+++ Reading text

Identifying Outliers and Missing Data

The Real Statistics Resource Pack provides an option for identifying potential outliers in a sample. Assuming the sample is normally distributed (based on the Central Limit Theorem), we know that NORM.S.DIST(-2.5,TRUE) = 0.621% of the data should have a z-score less than -2.5. Similarly, 0.621% of the data should have a z-score greater than 2.5. Here we use 2.5 as a somewhat arbitrary criterion for a potential outlier. E.g. for a sample of size 80, on average 80(.00621)(2) = .994, and so about one element will be viewed as a potential outlier.

Data Analysis Tool

Real Statistics Data Analysis Tool: One of the options of the Descriptive Statistics and Normality data analysis tool provided in the Real Statistics Resource Pack is the identification of potential outliers using a specified z-score (default 2.5).

Example 1: Identify potential outliers for the three data samples on the left side of Figure 1 (range B3:D16).

Figure 1 – Identifying potential outliers and missing data

Enter Ctrl-m and select the Descriptive Statistics and Normality data analysis tool. Fill in the dialog box that appears as shown in Figure 2. Leave the Outlier Limit field blank since we want to use the default value of 2.5.

++++++
+++ Material to process

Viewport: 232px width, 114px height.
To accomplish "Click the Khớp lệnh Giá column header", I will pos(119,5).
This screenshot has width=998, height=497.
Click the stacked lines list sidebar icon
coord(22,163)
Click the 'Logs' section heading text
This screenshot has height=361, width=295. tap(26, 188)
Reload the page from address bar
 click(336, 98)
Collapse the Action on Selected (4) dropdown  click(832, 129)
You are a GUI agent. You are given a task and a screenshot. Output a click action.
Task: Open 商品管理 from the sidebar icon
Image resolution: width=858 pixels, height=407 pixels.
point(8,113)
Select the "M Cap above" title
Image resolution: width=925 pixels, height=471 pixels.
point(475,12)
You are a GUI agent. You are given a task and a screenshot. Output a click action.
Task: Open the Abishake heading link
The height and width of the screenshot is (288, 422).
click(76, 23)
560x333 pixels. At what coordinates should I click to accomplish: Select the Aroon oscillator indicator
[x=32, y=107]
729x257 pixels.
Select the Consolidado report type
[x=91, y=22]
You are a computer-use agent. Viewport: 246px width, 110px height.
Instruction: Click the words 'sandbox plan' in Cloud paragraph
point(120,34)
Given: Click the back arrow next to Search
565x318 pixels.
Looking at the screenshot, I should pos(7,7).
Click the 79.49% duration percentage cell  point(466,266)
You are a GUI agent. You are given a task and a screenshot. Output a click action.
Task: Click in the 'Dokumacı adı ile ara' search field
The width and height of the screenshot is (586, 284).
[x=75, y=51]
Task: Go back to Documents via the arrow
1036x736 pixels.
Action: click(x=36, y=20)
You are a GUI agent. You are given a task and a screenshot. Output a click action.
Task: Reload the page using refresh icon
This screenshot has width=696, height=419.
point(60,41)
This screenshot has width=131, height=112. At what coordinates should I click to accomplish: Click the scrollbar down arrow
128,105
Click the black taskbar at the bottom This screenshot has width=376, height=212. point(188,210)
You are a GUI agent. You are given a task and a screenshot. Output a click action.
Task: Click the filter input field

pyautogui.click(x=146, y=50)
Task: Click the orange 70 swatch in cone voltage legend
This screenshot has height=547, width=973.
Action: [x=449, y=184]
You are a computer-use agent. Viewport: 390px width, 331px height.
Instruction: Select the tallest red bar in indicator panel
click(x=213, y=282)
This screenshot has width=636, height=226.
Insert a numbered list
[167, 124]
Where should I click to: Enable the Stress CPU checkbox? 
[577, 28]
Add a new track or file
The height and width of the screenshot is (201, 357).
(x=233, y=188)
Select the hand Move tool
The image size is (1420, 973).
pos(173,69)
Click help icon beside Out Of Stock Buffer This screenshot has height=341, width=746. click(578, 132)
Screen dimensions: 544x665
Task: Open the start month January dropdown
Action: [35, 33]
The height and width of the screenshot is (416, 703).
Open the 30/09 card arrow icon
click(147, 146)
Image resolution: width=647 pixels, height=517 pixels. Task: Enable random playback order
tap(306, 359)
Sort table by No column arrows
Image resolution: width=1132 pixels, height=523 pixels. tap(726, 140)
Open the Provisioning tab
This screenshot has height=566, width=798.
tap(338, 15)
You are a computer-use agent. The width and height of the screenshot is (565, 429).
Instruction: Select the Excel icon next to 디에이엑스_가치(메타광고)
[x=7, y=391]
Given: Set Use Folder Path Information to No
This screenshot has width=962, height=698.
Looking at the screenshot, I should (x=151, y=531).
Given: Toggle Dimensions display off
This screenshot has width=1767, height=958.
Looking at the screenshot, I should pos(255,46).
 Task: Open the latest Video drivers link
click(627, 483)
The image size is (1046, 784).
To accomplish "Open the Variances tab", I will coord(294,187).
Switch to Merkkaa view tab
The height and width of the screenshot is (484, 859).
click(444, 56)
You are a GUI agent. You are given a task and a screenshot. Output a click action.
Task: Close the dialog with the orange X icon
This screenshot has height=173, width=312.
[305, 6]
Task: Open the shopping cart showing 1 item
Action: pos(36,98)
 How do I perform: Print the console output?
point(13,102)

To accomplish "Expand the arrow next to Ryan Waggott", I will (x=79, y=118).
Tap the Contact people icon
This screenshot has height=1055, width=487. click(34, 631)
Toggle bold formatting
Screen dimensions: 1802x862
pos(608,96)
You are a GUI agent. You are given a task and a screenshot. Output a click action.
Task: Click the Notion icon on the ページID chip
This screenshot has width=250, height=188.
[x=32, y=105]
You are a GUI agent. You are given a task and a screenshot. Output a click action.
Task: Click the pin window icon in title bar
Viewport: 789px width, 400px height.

++++++

**Required actions**:
A. Say whether each statement agrees with the outliers text, answering yes or no and quoting the exact words of the text that decide it: (i) the default z-score for flagging potential outliers is 2.5; (ii) the worked calculation uses a sample of size 100; (iii) the data analysis tool is opened by entering Ctrl-m.
B. In the rows, edit the lines from the line with "Reload the page from address bar" up to and including the line with "point(60,41)", replacing "GUI agent" with "GUI assistant" and leaving everything else unchanged. Give only those lines.
The outliers text and the rows are separate material with no connection to each other.

**Responses**:
A.
(i) Yes: "using a specified z-score (default 2.5)"
(ii) No: "E.g. for a sample of size 80"
(iii) Yes: "Enter Ctrl-m and select the Descriptive Statistics and Normality data analysis tool."

B.
Reload the page from address bar
 click(336, 98)
Collapse the Action on Selected (4) dropdown  click(832, 129)
You are a GUI assistant. You are given a task and a screenshot. Output a click action.
Task: Open 商品管理 from the sidebar icon
Image resolution: width=858 pixels, height=407 pixels.
point(8,113)
Select the "M Cap above" title
Image resolution: width=925 pixels, height=471 pixels.
point(475,12)
You are a GUI assistant. You are given a task and a screenshot. Output a click action.
Task: Open the Abishake heading link
The height and width of the screenshot is (288, 422).
click(76, 23)
560x333 pixels. At what coordinates should I click to accomplish: Select the Aroon oscillator indicator
[x=32, y=107]
729x257 pixels.
Select the Consolidado report type
[x=91, y=22]
You are a computer-use agent. Viewport: 246px width, 110px height.
Instruction: Click the words 'sandbox plan' in Cloud paragraph
point(120,34)
Given: Click the back arrow next to Search
565x318 pixels.
Looking at the screenshot, I should pos(7,7).
Click the 79.49% duration percentage cell  point(466,266)
You are a GUI assistant. You are given a task and a screenshot. Output a click action.
Task: Click in the 'Dokumacı adı ile ara' search field
The width and height of the screenshot is (586, 284).
[x=75, y=51]
Task: Go back to Documents via the arrow
1036x736 pixels.
Action: click(x=36, y=20)
You are a GUI assistant. You are given a task and a screenshot. Output a click action.
Task: Reload the page using refresh icon
This screenshot has width=696, height=419.
point(60,41)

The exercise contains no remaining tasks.